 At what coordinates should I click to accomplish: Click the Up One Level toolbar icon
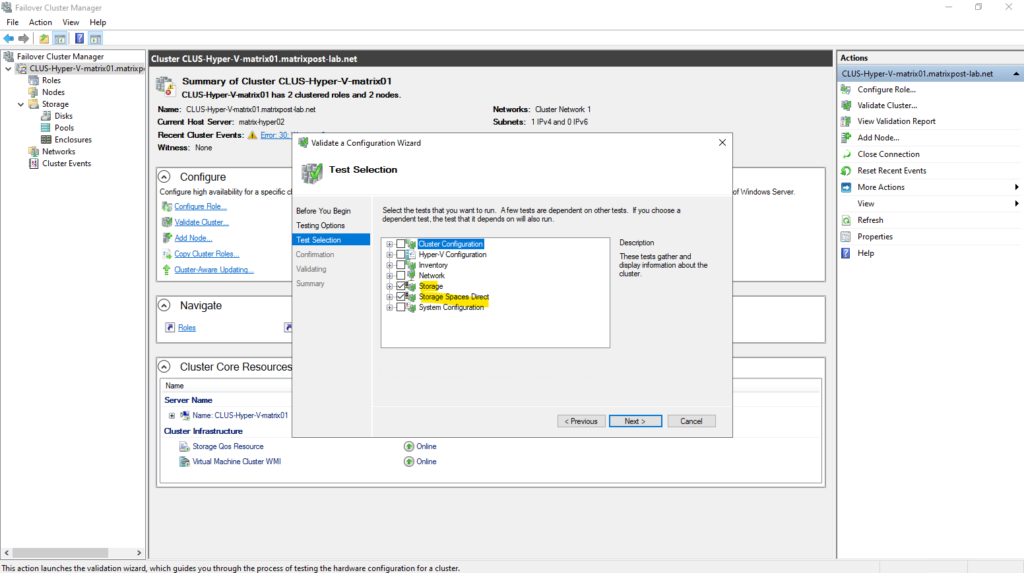pos(44,38)
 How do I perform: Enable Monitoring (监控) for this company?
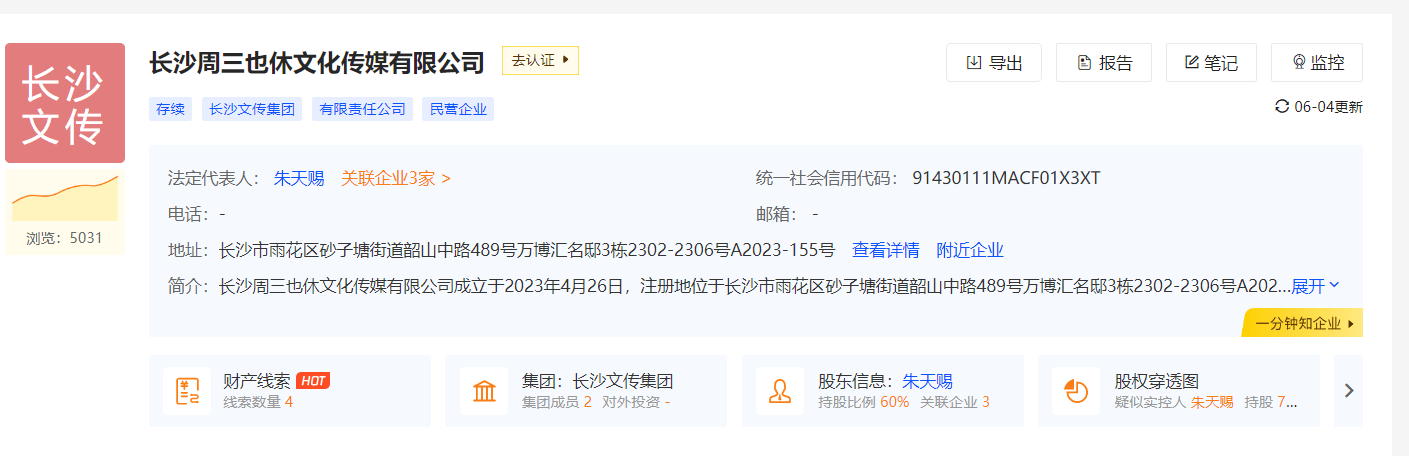[1316, 63]
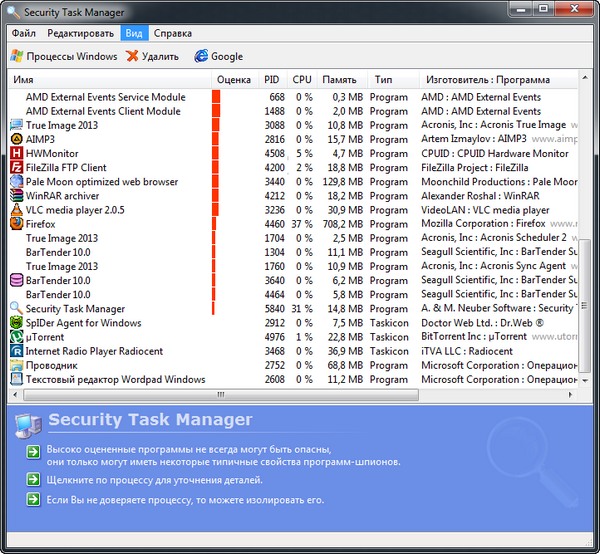Click the red rating bar for Firefox
This screenshot has width=600, height=554.
pos(215,225)
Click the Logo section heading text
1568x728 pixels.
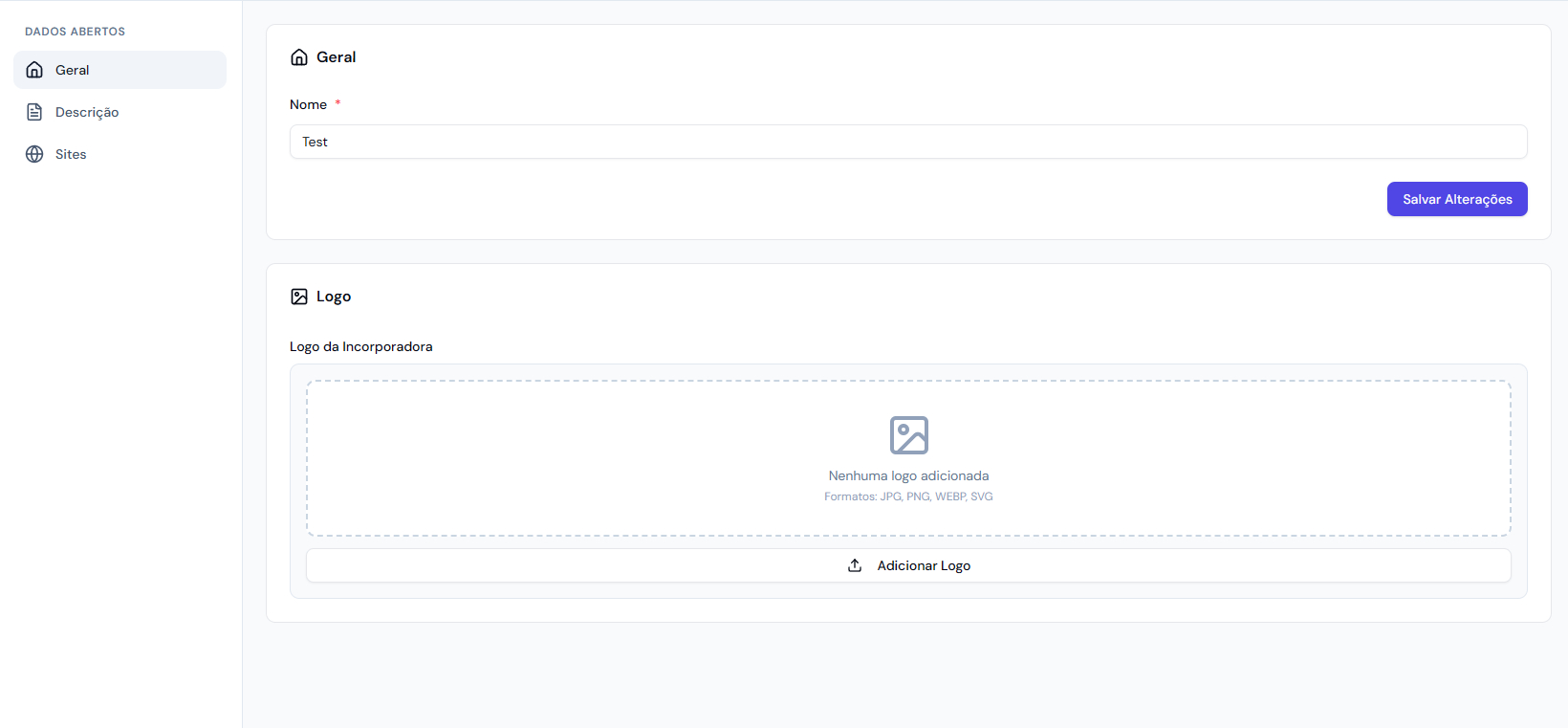(334, 297)
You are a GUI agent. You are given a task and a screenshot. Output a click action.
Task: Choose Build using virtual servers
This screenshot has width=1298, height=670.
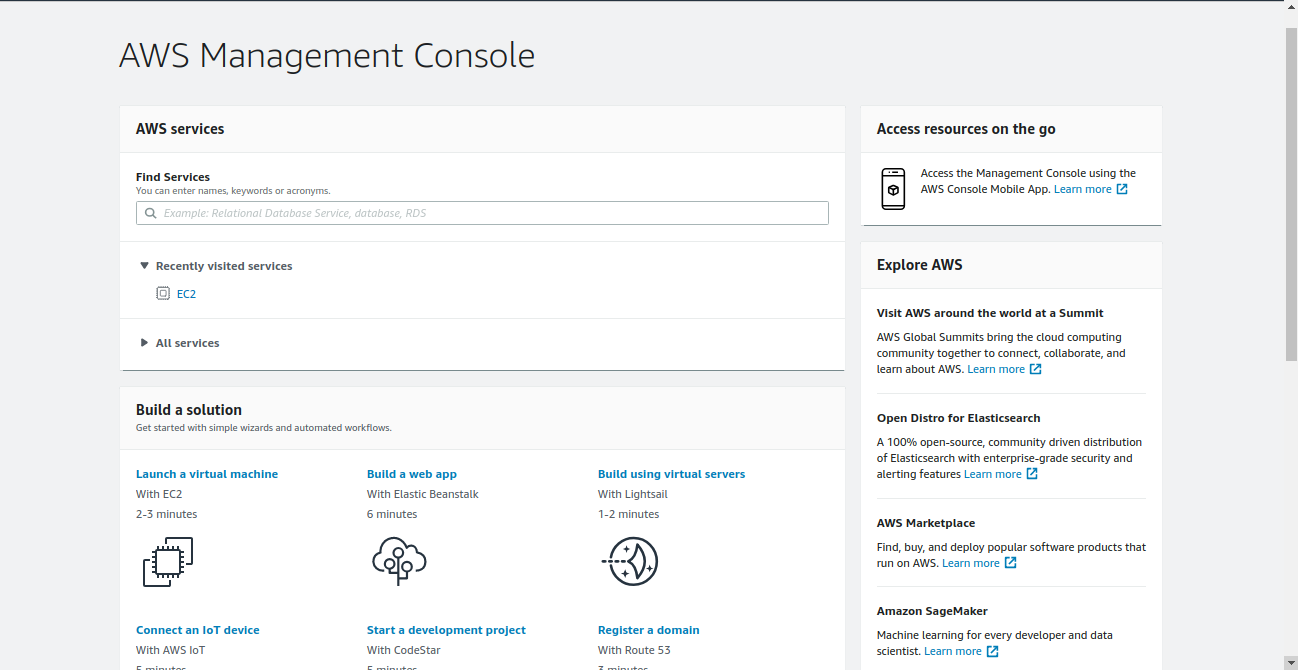pos(671,474)
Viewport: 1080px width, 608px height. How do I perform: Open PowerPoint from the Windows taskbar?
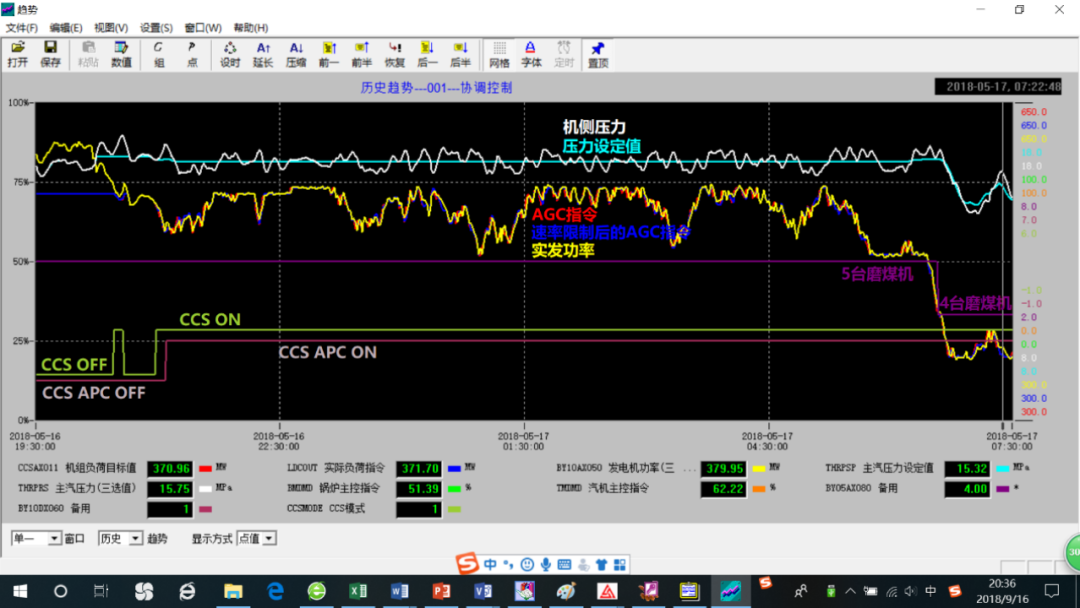441,591
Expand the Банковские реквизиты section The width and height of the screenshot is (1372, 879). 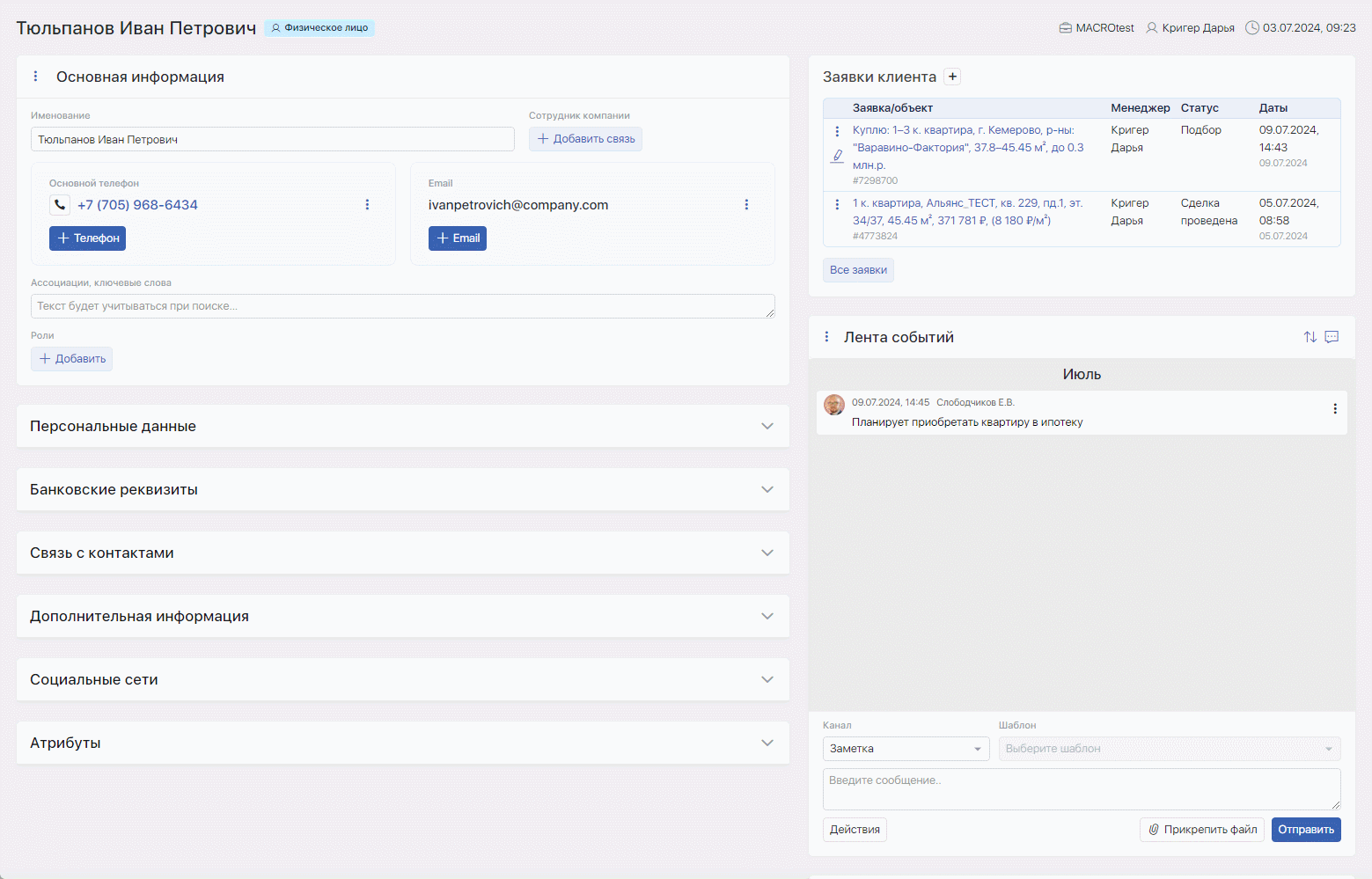click(767, 489)
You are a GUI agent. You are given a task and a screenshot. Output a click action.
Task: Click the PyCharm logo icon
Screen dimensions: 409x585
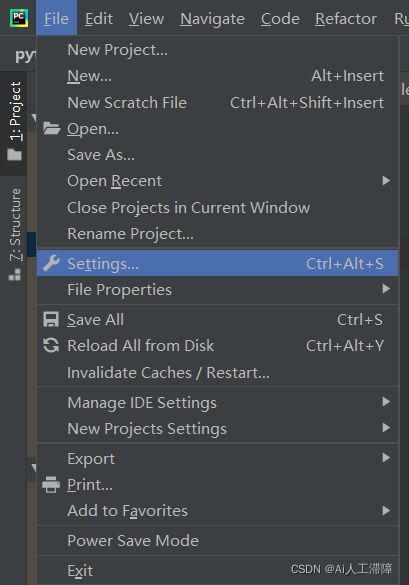point(19,18)

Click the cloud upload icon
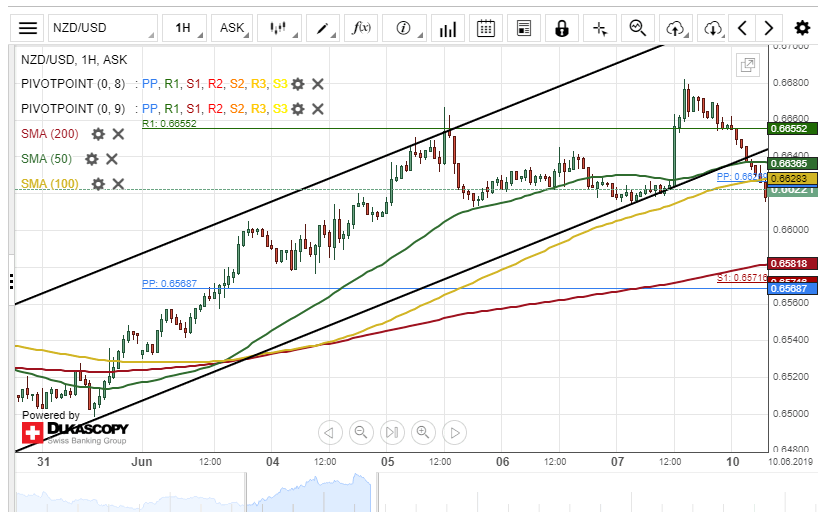pyautogui.click(x=677, y=28)
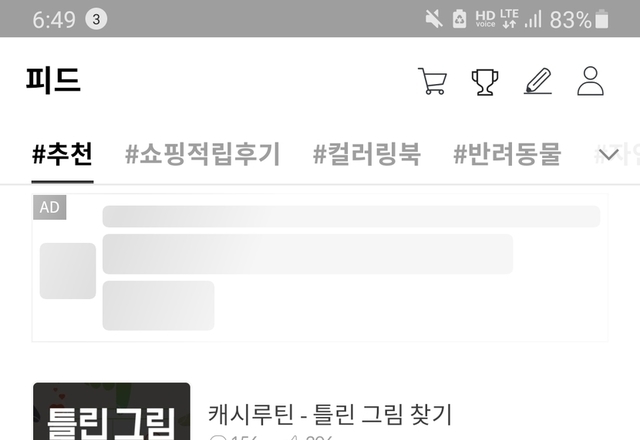Tap the muted sound status icon

point(434,19)
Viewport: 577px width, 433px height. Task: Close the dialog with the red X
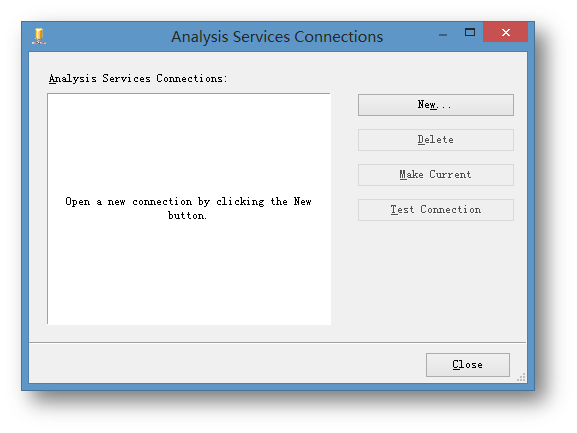point(506,32)
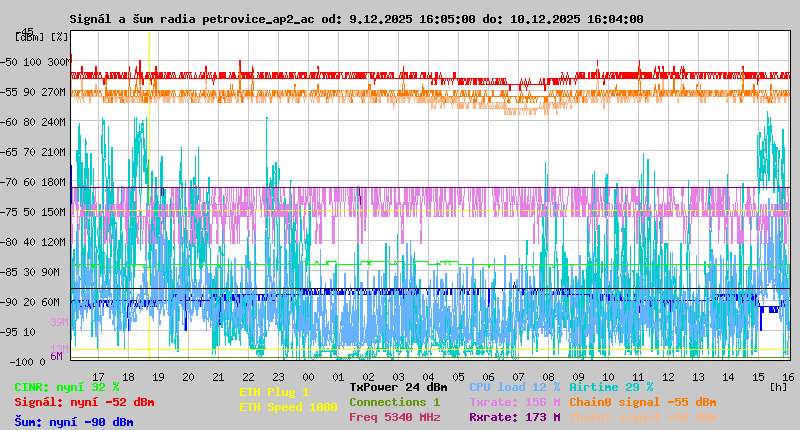Select the CPU load legend entry
This screenshot has width=800, height=430.
[x=514, y=387]
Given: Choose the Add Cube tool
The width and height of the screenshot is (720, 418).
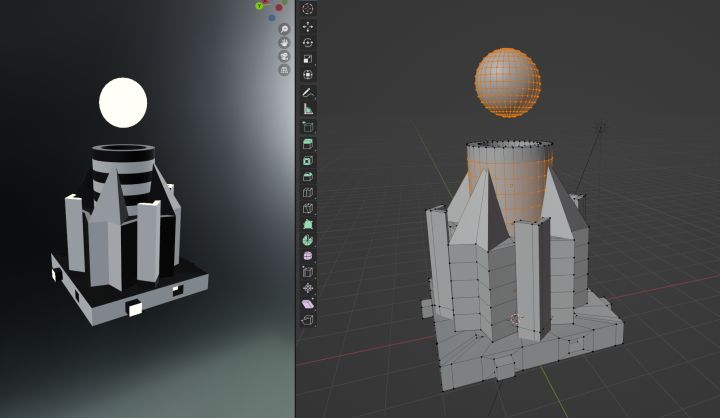Looking at the screenshot, I should coord(308,127).
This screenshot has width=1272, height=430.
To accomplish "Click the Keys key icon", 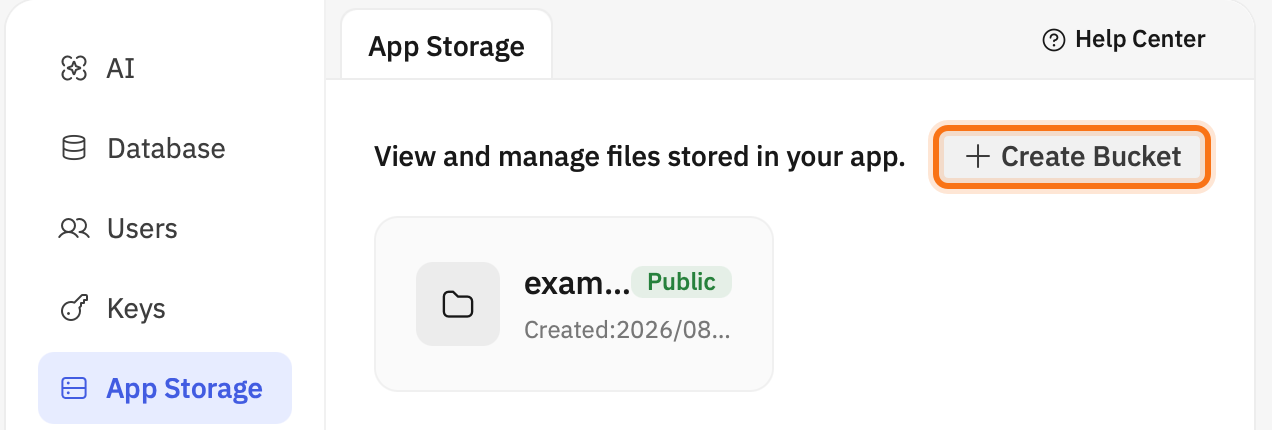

+++++

(WHAT IS BEING ASKED) Using the records above, give the count of lines with the word "Choose", and write nothing more.

(TASK SOLUTION) 2